И если бы ты оказался достаточно силён и разумен, дабы иметь ещё хотя бы одну крохотную часть своего разума неизрасходованной на твои третьи лица, опадающие кленовыми листьями, то мы отпустили бы тебя с миром. Теперь же от тебя не осталось ничего. Когда попавший в сети туннельных агентов неверно отвечает на вопрос, то соответствующая учителю равновесия часть его навсегда переходит тому вентрурианину, от которого исходил вопрос. А если же ученик отвечает верно, то за встречу с первозданностью Реальности соответствующая часть Силы развеивается в формы проявления природы вокруг.

И лишь последний учитель комплексно властвует над разумом, ибо лишь он вправе решать, вернуть ли последнюю часть сознательной воли каждому, кто имел смелость - или банальную неосмотрительность - напялить на себя шлем Черепа Полётов. Только обладающий сознательной волей большей, чем совокупная сила воли осознания всех существующих учителей равновесия, способен вырваться из чар Владычицы Иллюзии, ибо таков есть глубинный закон Бытия. Если ты научился приоткрывать нечто тончайшее, подобное звуку тишины, взятому у природы, изначально имея неназванное лишь как предрасположенность, то эта часть, слившись по кусочкам воедино, обратится в тебя, когда закончится череда всех учителей равновесия, и тогда ты будешь равен им и именно потому будешь им подобен.

Если ты человек, способный смотреть через узкую прорезь полотна мироздания, непрестанно порождаемого тобою, этот вечный огрех Великой Иллюзии, чей источник - ты сам, то ответишь правильно на все вентрурианские вопросы, а разум твой будет состоять из одних лишь нас, ведь мы и есть ты, а ведающий себя самого целиком - и с отдельными частями себя, порождающими сновидения об истоках и результатах, совладать сумеет, познав, что нет частей, как нет и их начал. Не познавший же даже предрасположенностей отдаёт нам всё, ничего не получив взамен, поскольку сам себя лишил возможности взять даже самую малость той оглушительной тиши. Каждый из слабых делает своего основного учителя равновесия сильнее, ибо к нему последнему и переходит всё накопленное дотоле учениками агентов умение Знать: посредством шлема или же вовсе без него. Я, твой гуру Ласт, приобрёл активными силами остатков твоего разума новую форму, ибо ты сам мне даровал всё, чем исконно владел...

Услышав эти слова, Родос тотчас же растворился. Он существовал теперь всегда исключительно от третьего лица: такое уж выражение обрела его предрасположенность к способу осознавать собственное естество. Он обретал разнообразные формы, но все эти обретённые формы оказывались для него равномалы и равновелики одновременно, и никакая из них не становилась ему чуть ближе или чуть дальше, ведь тот, кто наблюдает себя со стороны - это вовсе не тот, кого он наблюдает, зрение не тождественно зрящему, и другой не есть он. Где он? Его нет. Есть другой, а другой - это всё, что угодно, и всяк, кто угодно.
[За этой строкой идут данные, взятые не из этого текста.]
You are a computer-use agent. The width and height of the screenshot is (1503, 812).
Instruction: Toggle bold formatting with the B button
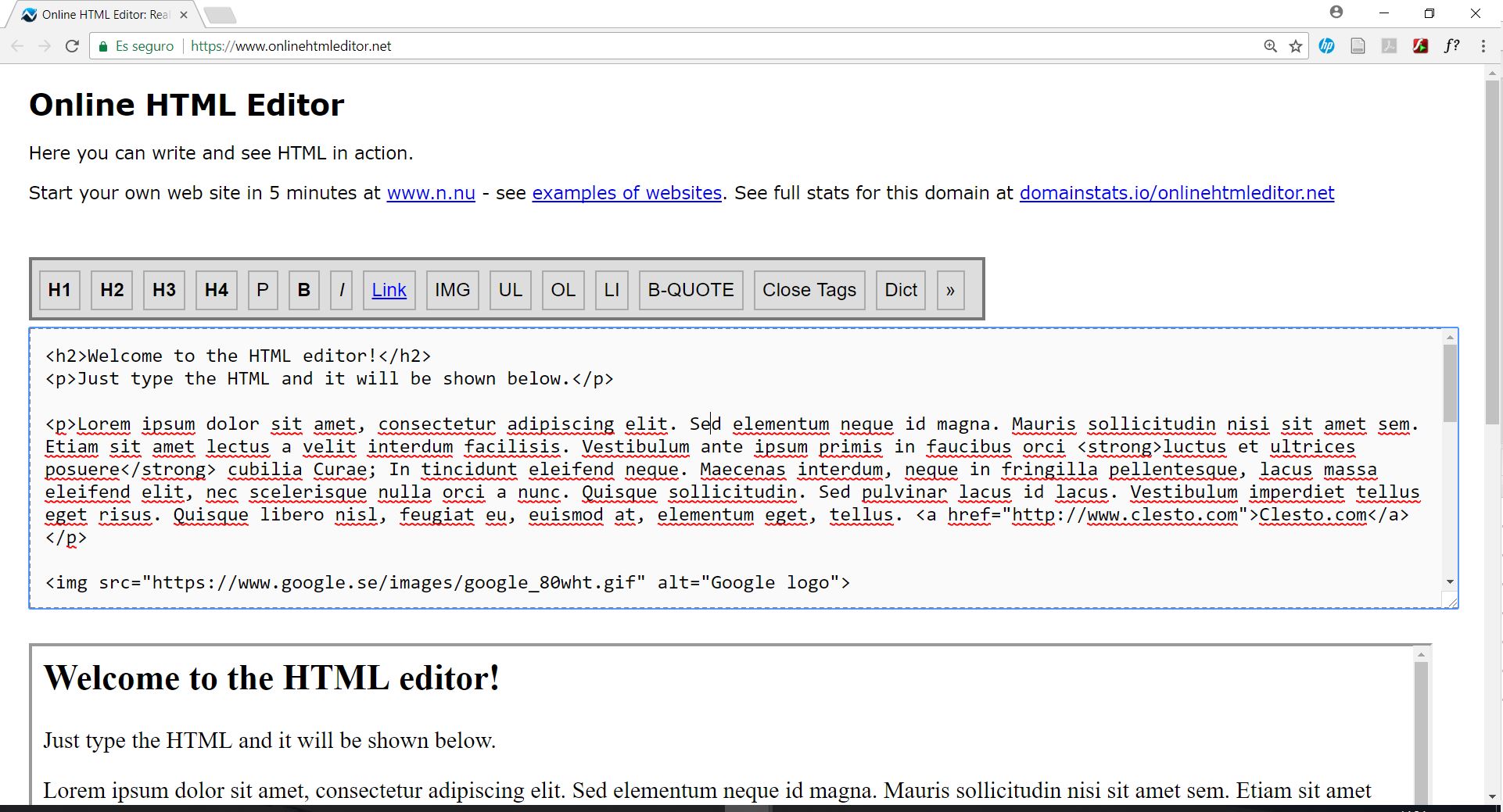coord(303,290)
Каждый, коснувшийся Черепа Полётов, когда-нибудь постигал это. Правда, не всегда радовался в том случае, если проигрывал в учительскую рулетку, отчего вся радость всенепременно доставалась гуру Ласту, которого было трудно упрекнуть: предназначению агентов Туннельных вентруриан Ласт всегда следовал безупречно.
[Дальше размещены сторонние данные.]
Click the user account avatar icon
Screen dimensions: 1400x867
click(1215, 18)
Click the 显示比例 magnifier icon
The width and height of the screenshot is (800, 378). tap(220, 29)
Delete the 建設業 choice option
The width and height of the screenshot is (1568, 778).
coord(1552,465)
Родоса Калимовича случайно обнаружили на следующее утро сидящим на ковре и созерцающим безумным взглядом точку под стулом. На голове загадочным образом оказался надет странного вида шлем. Приехали санитары. Увели Родоса в неизвестном направлении. И больше он ни о чём не говорил. Однако же насколько прав был и, одновременно, насколько ошибался гуру Ласт, утверждая, будто тот проиграл. Ибо кто же Родос Калимович отныне, как не сам гуру равновесия Ласт? Расщеплённый рассудок - то самое Великое вентрурианское Знание о том, как быть им, не будучи им - стало самостью Калимовича на долгие годы его последующей жизни. Вполне возможно, что и вы когда-нибудь увидите его агентский отблеск бывалого ластика двустворчатой черепахи в себе. Себя в не-себе. От третьего лица.